No Brasil, apesar de ser uma realidade, a retificação registral de travestis, mulheres transexuais, homens trans, pessoas transmasculinas e não binárias, por autodeclaração é um processo pouco acessível, burocrático e caro. E é nesse cenário que a ANTRA se debruça em mais uma pesquisa, intitulada “Diagnóstico sobre o acesso à retificação de nome e gênero de travestis e demais pessoas trans no Brasil” seguindo o compromisso com a produção de dados e informações valiosas sobre o direito ao nome para as pessoas trans, lançando um documento que ao final apresenta diversas recomendações para que sejam tomadas ações a fim de enfrentar as lacunas, omissões e ou questão que foram deixadas de lado.

Tendo contado com a participação voluntária de mais de 1600 pessoas trans e não binárias de todo o país, tendo ainda participado pessoas autodeclaradas como intersexo, PCD, migrantes e Indígenas, os dados revelam de forma flagrante as omissões e questões não enfrentadas pelo Estado e seus órgãos governamentais e apontam, ainda, a necessidade de uma legislação que discipline a identidade de gênero e regulamente as demandas e necessidades das pessoas trans, assim como uma extensa revisão das normativas vigentes.

Um dos dados que mais chama atenção é o fato de que 63,57% das pessoas que participaram da pesquisa não retificaram sua documentação. Ademais, os cruzamentos entre trabalho, renda, escolaridade, localização geográfica, identidade de gênero e raça/cor têm sido fatores determinantes na dificuldade de acesso. Sobretudo ao observar o quanto o nome social ainda é altamente utilizado, embora haja entraves e uma confusão entre o que é o nome social e qual seu papel, assim como nome de registro e as dinâmicas de correção dos documentos após o processo de retificação do registro civil.

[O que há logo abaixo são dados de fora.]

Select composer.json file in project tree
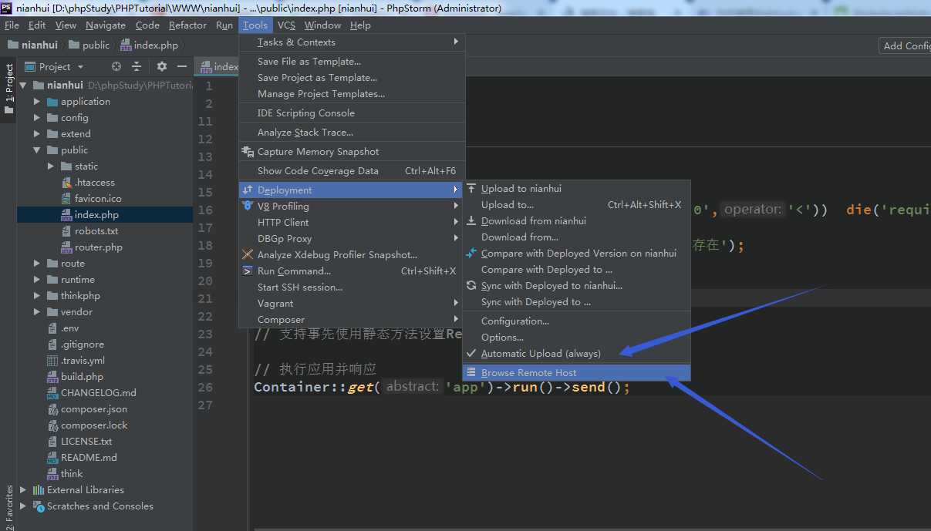The height and width of the screenshot is (531, 931). [93, 409]
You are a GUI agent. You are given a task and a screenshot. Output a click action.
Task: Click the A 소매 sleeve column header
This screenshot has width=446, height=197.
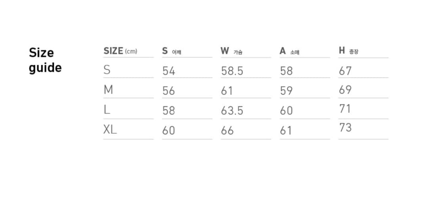(x=289, y=51)
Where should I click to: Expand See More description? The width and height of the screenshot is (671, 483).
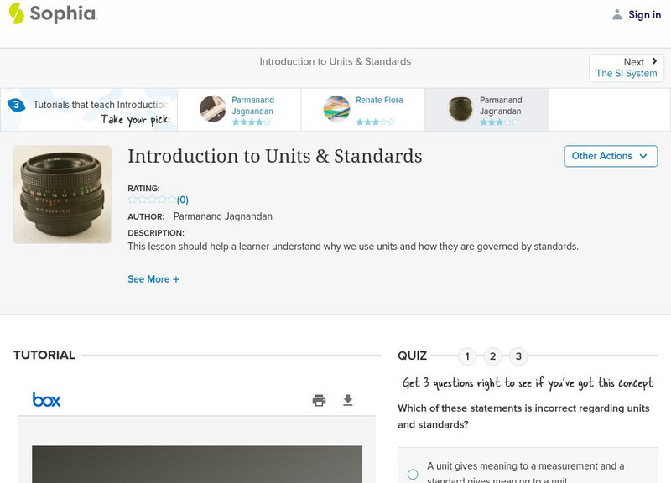(x=153, y=279)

A publicação traz ainda um olhar para as normas vigentes sobre a retificação e aponta caminhos sobre a necessidade de atualizações e revisões a partir dos novos marcos onde o estado deve assegurar o acesso a esse direito. Tranzendo o perfil de quem não consegue acessar a retificação, assim como seus possíveis motivos, e jogando luz sobre as dificuldade daquelas pessoas que conseguiram retificar sua documentação, e ainda relatos sobre violências que enfrentaram nesse processo.

Há ainda uma homanagem a Roberta Close e Neon Cunha, por suas contribuições a luta das pessoas trans na busca pela cidadania através do reconhecimento de seus nomes. Além disso, traz análises de especialistas, advogades, juristas, pesquisadores, pensadores e ativistas que se debruçaram sobre a problemática em torno de uma conquista que veio pelo judiciário e que não foi incorporada como uma política pública. Contando com a participação da Dra Inês Virgínia, Victoria Dandara, Júlio Mota, Anderson Waldemar Moreira Paula e Eder Fernandes, e organização de Bruna Benevides.  Revisão textual de Issac Porto, Advogado e Conultor do Instituto Raça e Igualdade; Diagramação e Design de Raykka Rica. E contou com apoio do Fundo Positivo, Distrito Drag, Instituto Matizes, Clínica Jurídica LGBTQIA+ (UFF), Associação Brasileira de lésbicas, gays, bissexuais travestis, transexuais e intersexos (ABGLT), Instituto Internacional sobre Raça, Igualdade e Direitos Humanos.